De 5 à 10% de la production de pétrole en Russie serait
ainsi perdue par des fuites, l'explosion de puits de pétrole,
en perte ou encore par le vol. Des déchargements mineurs
provenant de navires comme les pétroliers, les cargos, les
navires de pêche et les traversiers qui opèrent dans
les eaux nordiques représentent également une source
de pollution. Ces navires ne sont peut-être pas aisément
contrôlés et leur impact sur les écosystèmes
arctiques peut néanmoins être important.
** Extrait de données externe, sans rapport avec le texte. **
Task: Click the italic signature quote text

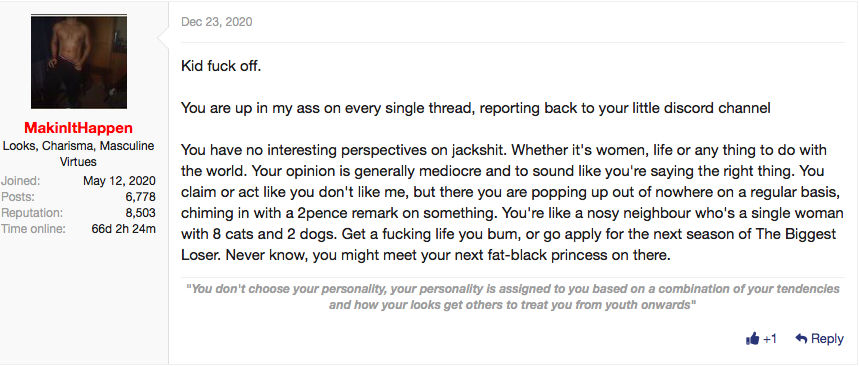Action: pyautogui.click(x=513, y=296)
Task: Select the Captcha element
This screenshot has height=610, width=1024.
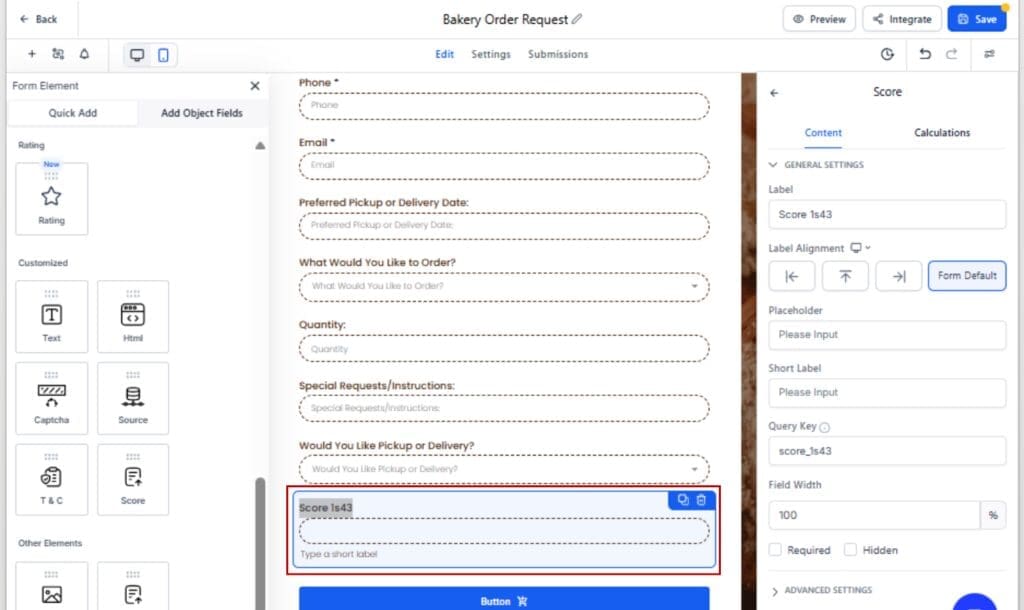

Les ours polaires,
phoques, loutres de mer et oiseaux marins sont souvent victimes
de la pollution pétrolière, tandis que les voies migratoires
des baleines boréales pourraient être sérieusement
compromises si le développement de zones d'exploitation potentielles
de pétrole et de gaz dans la Mer des Tchoukes devenait réalité.
Les scientifiques ont déjà documenté la façon
dont les ours polaires, une espèce particulièrement
curieuse, aiment scruter et sentir tout objet ou site étranger,
y compris les sites de forage en mer et les boîtes métalliques
dans les villages arctiques et dans les camps de chasse des Inuit.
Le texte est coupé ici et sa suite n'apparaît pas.